Like The Physics of Sewing, understanding how our Button Craft thread (the strongest thread we have found in the world) works with our cotton-jersey fabric is also important physics when embarking on any of our DIY Projects.
Included in Chapter 3 of Alabama Studio Sewing + Design, I think you will also find my Grandfather’s story an important one for life and design:
Family of Stitches
When looking at cotton-jersey fabric under a microscope, you’ll see that a very fine yarn is used to knit rows of stitches that become the basic fabric. However, due to the looping technique involved in producing the knitted fabric, you’ll also see that the yarn itself and the negative space around it occupy equal amounts of space. Understanding the “physics” of the fabric at the structural level is key to our work at Alabama Chanin.
We use button craft thread, the strongest thread we’ve been able to find, since we want to create garments and other products that will stand the test of time.

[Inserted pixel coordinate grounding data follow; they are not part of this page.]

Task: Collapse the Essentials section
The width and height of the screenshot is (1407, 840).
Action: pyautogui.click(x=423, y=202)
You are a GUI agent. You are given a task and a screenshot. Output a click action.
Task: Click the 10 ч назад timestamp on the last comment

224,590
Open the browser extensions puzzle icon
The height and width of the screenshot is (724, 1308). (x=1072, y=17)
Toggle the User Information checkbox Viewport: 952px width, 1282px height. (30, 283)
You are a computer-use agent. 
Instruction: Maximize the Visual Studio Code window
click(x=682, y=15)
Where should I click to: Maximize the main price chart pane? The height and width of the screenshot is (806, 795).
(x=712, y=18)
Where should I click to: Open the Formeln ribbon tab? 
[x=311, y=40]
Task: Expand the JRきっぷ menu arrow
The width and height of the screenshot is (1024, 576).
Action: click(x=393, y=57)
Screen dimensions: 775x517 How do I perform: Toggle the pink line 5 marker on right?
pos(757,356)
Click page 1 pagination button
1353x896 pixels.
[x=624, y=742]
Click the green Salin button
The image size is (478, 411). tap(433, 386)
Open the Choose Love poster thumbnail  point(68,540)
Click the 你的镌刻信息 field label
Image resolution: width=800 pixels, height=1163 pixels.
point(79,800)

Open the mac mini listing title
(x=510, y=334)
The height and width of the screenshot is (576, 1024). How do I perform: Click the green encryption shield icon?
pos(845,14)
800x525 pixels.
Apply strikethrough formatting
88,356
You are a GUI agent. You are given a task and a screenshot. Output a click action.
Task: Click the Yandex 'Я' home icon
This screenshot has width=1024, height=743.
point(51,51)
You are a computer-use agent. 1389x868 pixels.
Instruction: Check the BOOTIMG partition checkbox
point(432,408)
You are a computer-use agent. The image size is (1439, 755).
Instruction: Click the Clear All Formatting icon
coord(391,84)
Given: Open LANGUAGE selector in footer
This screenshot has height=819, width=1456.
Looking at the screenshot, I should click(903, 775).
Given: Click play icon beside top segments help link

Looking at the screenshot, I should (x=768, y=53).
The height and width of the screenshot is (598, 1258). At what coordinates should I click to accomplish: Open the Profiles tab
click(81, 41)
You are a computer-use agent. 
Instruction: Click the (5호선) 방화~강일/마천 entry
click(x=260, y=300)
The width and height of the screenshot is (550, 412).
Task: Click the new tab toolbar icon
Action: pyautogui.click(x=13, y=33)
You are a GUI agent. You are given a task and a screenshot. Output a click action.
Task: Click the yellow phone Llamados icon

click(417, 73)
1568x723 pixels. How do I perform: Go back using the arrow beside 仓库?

However, when using a doubled strand of this strong thread to sew together a fabric made of very fine yarn, it’s important to understand the physics of their relationship.
I like to use a tale about my Grandfather Perkins to define this concept: As children, my cousins and I spent many summer evenings at my grandfather’s house in the country. One by one, as Perk decided each of us was ready, he would induct us into the family with a special ritual. With the rest of us gathered on the screened-in side porch, he would bring the “inductee” out into the yard and ask him or her to pick up as many sticks as possible and carry them to the front porch.
Then Perk would ask the child to take one stick with both hands and break it. When the child easily snapped the twig in two, Perk would say, “That stick is you—breakable.”
Then he would tell the child, “Hold as many sticks as you can in your two hands.” Once the child had a handful of sticks, Perk would say, “Now break those.” Of course, that couldn’t be done because of the tensile strength of the bundle. “This,” he would say, “is you with your family—unbreakable.”
At Alabama Chanin, we similarly incorporate a family of stitches to support the weight of our heavier thread. This is the reason for larger stitches—1⁄8″ to ¼” in length–and also the reason for our double knots. When sewing, always keep in mind that your “family” is there to support the weight of your threads and knots.